I will not try to narrate the story O’Henry-like with a surprise ending, but announce the amazing coincidence from the start—America was supplying the USSR its own wheat! The Kansas wheat was derived from a special hardy winter variety called Turkey Red that had originated in the Ukraine and was brought to America by Mennonites. So the story is how this all came about. See Turkey Red.

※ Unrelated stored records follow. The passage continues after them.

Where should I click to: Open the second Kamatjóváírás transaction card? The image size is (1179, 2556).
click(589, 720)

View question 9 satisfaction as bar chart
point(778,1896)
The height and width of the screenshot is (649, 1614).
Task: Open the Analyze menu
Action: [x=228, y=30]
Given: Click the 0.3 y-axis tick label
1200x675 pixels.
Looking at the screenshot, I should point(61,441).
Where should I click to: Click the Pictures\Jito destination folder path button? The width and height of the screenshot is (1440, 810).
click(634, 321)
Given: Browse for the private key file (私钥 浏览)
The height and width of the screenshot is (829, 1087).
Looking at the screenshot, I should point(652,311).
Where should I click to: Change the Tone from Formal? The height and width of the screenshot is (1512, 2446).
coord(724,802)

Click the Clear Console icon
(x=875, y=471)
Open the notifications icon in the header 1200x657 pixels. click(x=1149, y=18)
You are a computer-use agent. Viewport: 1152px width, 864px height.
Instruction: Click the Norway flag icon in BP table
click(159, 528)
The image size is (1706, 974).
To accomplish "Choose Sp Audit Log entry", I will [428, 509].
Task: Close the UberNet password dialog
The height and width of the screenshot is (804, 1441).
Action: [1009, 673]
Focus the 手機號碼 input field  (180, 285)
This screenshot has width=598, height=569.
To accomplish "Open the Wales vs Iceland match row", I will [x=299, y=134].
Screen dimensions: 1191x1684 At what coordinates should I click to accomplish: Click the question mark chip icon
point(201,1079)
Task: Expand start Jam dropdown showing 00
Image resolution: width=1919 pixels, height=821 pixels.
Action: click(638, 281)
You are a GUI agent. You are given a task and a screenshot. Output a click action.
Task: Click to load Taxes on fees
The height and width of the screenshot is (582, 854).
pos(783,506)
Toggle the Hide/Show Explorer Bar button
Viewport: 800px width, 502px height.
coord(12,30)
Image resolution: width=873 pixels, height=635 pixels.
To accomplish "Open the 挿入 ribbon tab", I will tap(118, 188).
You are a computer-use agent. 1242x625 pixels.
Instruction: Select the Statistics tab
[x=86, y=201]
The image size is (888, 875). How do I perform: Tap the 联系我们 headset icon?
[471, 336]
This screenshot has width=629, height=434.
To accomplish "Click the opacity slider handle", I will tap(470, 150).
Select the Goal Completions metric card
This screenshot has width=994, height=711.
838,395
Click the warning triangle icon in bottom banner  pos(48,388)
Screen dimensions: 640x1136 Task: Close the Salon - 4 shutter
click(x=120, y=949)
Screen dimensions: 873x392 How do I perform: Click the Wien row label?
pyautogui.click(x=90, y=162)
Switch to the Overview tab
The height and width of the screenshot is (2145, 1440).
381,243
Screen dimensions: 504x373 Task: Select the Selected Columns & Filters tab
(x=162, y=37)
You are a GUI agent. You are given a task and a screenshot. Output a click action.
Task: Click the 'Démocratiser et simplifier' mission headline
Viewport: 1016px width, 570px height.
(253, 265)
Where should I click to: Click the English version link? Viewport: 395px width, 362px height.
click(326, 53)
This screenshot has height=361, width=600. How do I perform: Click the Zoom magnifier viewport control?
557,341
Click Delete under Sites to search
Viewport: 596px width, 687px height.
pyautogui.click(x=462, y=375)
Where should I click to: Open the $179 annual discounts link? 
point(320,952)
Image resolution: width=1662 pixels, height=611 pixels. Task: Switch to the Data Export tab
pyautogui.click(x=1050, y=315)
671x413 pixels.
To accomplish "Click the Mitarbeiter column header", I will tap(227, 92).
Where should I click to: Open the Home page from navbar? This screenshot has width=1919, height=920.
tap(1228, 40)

(Update 2/24/2022) Russian Invasion of Ukraine
More ironic coincidences. Who would have thought a story about wheat from a distant land over one hundred years ago would become timely in the 21st century. But terms like Catherine the Great’s “New Russia” are being uttered by a modern despot Vladimir Putin and port cities like Mariupol are again in the news. All attention has been on focused on the effect of Putin’s folly on oil and gas, but I have been wondering about its consequences for the wheat. And sure enough, such concerns are finally in the news.
See the Russian Invasion.
(Update 2/28/2022) Russia May Weaponize Food Supply Chain
Politico has a more expansive article on the implications of the grain production in Ukraine by Ian Ralby et al., “Why the U.S. Needs to Act Fast to Prevent Russia from Weaponizing Food Supply Chains”. For example, the article asserts, “Amid the chaos of this conflict and the threat to Ukrainian lives and independence, one critical implication has been grossly underexamined: how Russia could rely on China’s support to weaponize global food supply chains.” Though Russia’s gas and oil production has garnered the most attention, “Russia’s control of Ukrainian grain shipments will likely have far greater consequences. After just one day of the invasion, Russia effectively controlled nearly a third of the world’s wheat exports, three quarters of the world’s sunflower oil exports, and substantial amounts of barley, soy and other grain supply chains.” The article examines in detail the implications of this control.